Read my CBC Interview.
I believe the more people who get out to explore untouched wilderness areas, the better for wilderness protection as a general cause. Gems kept secret to a privileged few tend to get quietly clearcut, sold, or paved over. The collective saving of the Blue Mountain-Birch Cove Lakes Wilderness Area and Owls Head Provincial Park are great examples of what a large group of the engaged public can accomplish. I was proud to be a vocal supporter and used my platforms to bring attention to these and other local environmental issues.
An Independent Voice
My large, diverse audience of thousands of visitors per day does not correlate to a significant amount of funding. Despite this, I’ve continued putting in an inordinate amount of time and effort over the past decade. Though I would have made more money working a minimum wage job, this work has taught me many valuable lessons and skills along the way. It has been a joy to share my work with the public and get feedback from people who feel as passionate as I do about the amazing places we have in our own backyard. I gladly respond to emails from tourists and locals alike and am proud to say I’ve helped many people discover the joys of our great outdoors.
Through this project, I’ve been able to help promote the work of local volunteer organizations, and environmental causes while staying independent, self-funded, and outspoken. I do every aspect of work on the site by myself, and with no government grants or corporate sponsorships and my current limited budget, the site is both an experiment and a gamble. I’m hoping to build enough support to continue providing a public good without being beholden to anyone, so I can maintain an independent voice.

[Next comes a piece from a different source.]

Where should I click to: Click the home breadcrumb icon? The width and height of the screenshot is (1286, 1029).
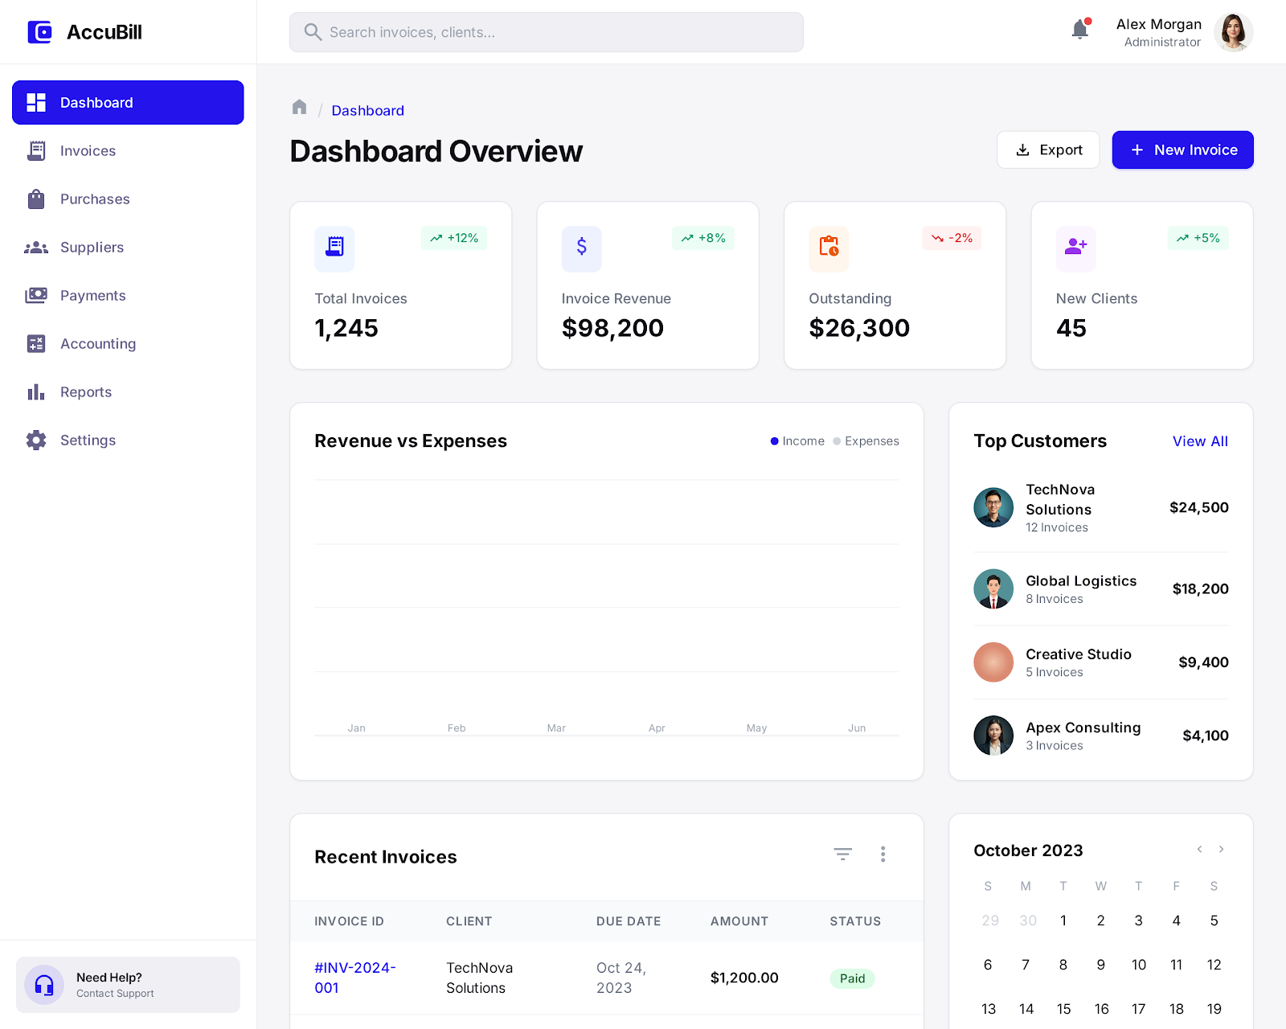299,108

Your support will allow me to continue furthering my objectives:
- Inspire healthy living and an appreciation of the natural world through outdoor activity. “Nature Therapy” has been shown in many studies to be one of the best things you can do for mental and physical health. I have experienced this in my own life. One of the greatest rewards I get is knowing my work has helped people in similar situations.
- Bring recognition and support to local volunteer organizations, groups, unsung heroes and causes. Those who take the time and effort to construct, maintain and protect our natural assets. I use my growing social media influence and the guides on my website to spotlight volunteer activism.
- Put Nova Scotia on the map of the best ecotourism destinations in the world. Our unique natural assets have enormous untapped potential to sustain an economy based on their preservation. These assets attract new citizens and business to our region and can put us at the forefront of a modern, sustainable, green economy.
- Explore, map, photograph and post new guides for all of the parks, trails and outdoor adventure destinations throughout Nova Scotia. HalifaxTrails.ca is the beginning, NovaScotiaTrails.ca is the goal.
- Continue to update my maps, guides, photos, videos and social media accounts.
- Develop a mobile app.
- Upgrade hardware and software to improve production quality. What I’ve created so far has been done on a shoestring budget, with entry-level, basic equipment. I currently don’t have enough funding to cover direct expenses let alone equipment upgrades.
- Eliminate the need for advertisements on the website and not have to turn it into a paid subscription service. I hope to keep it a free resource for everyone to use, regardless of their ability to pay.